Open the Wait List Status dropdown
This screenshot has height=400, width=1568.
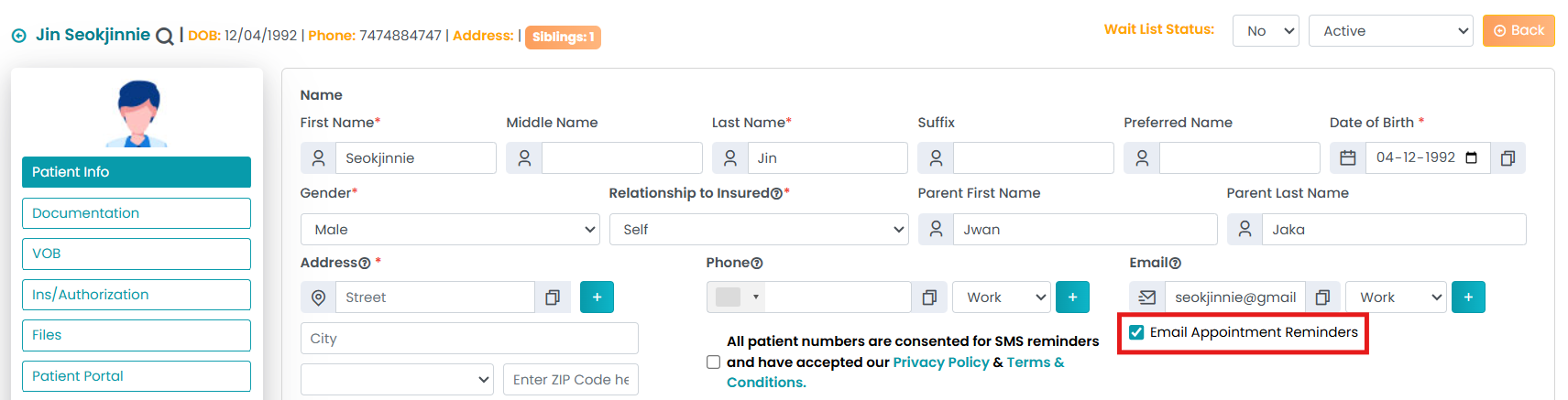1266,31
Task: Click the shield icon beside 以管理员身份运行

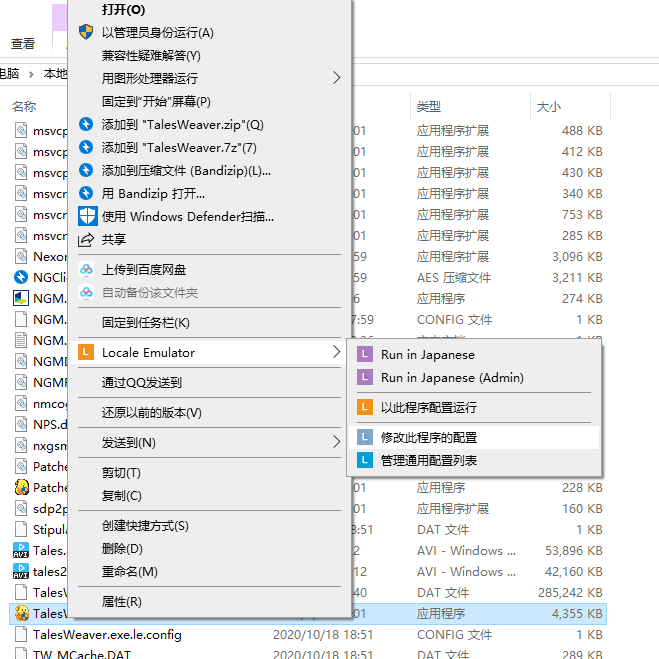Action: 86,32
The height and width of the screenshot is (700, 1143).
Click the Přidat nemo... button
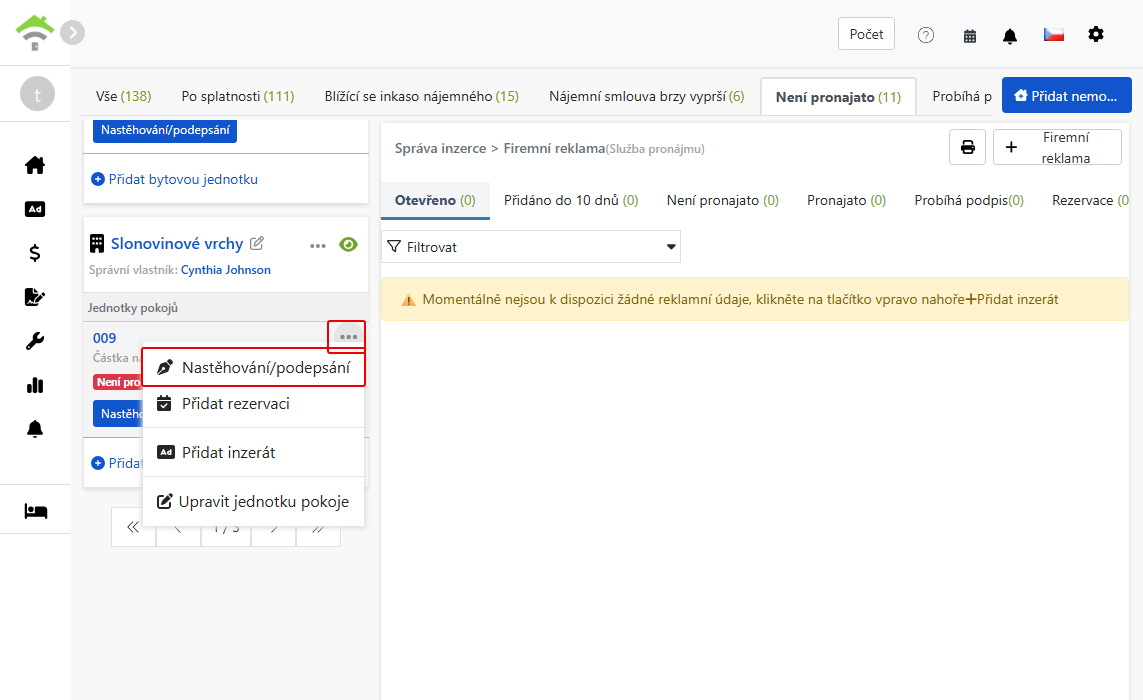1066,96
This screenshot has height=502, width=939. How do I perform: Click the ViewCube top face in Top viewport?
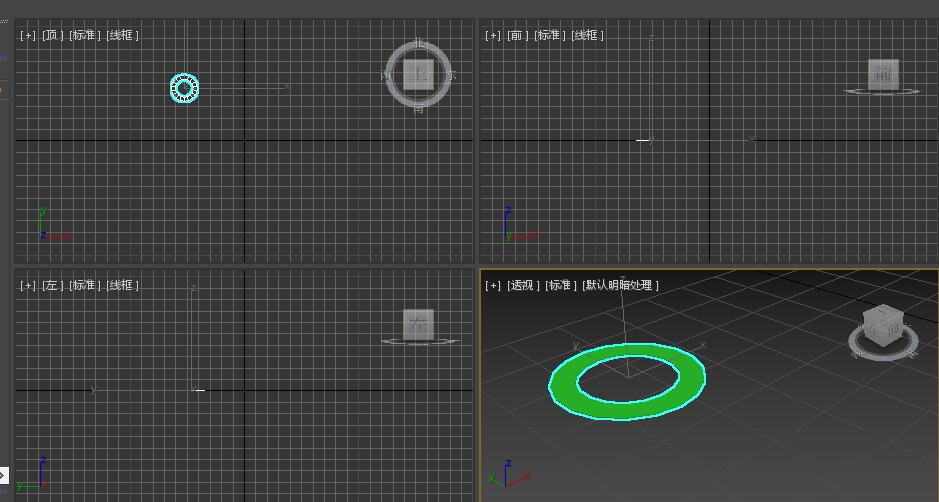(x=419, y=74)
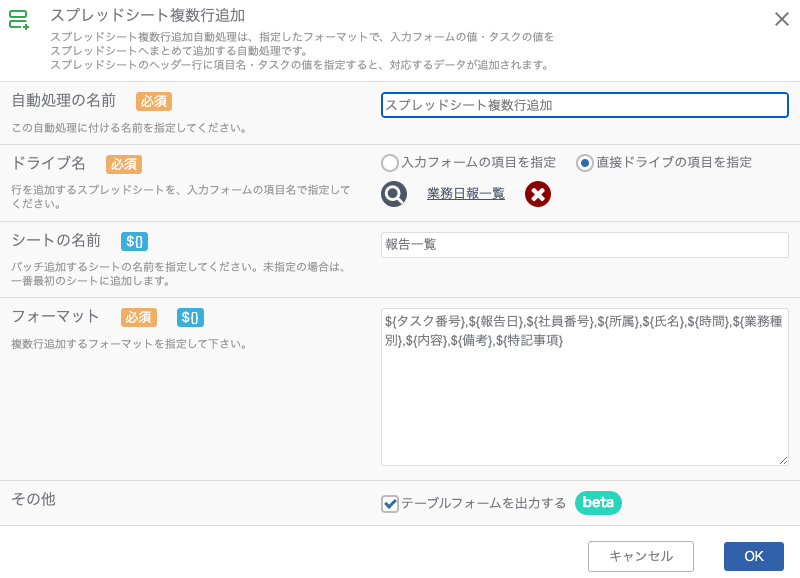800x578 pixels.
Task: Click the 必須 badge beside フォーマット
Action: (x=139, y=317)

-*-

§ PROBLEM REQUIREMENTS:
Your copy should begin at the line containing "This screenshot has height=400, width=1568." and end at the last line of the data above, matching each line exactly and holding no pictures.

§ EXERCISE ANSWER:
This screenshot has height=400, width=1568.
1266,31
Task: Click the shield icon beside 以管理员身份运行

Action: 86,32
The height and width of the screenshot is (700, 1143).
Click the Přidat nemo... button
1066,96
This screenshot has height=502, width=939. How do I perform: Click the ViewCube top face in Top viewport?
(x=419, y=74)
800x578 pixels.
Task: Click the 必須 badge beside フォーマット
Action: (x=139, y=317)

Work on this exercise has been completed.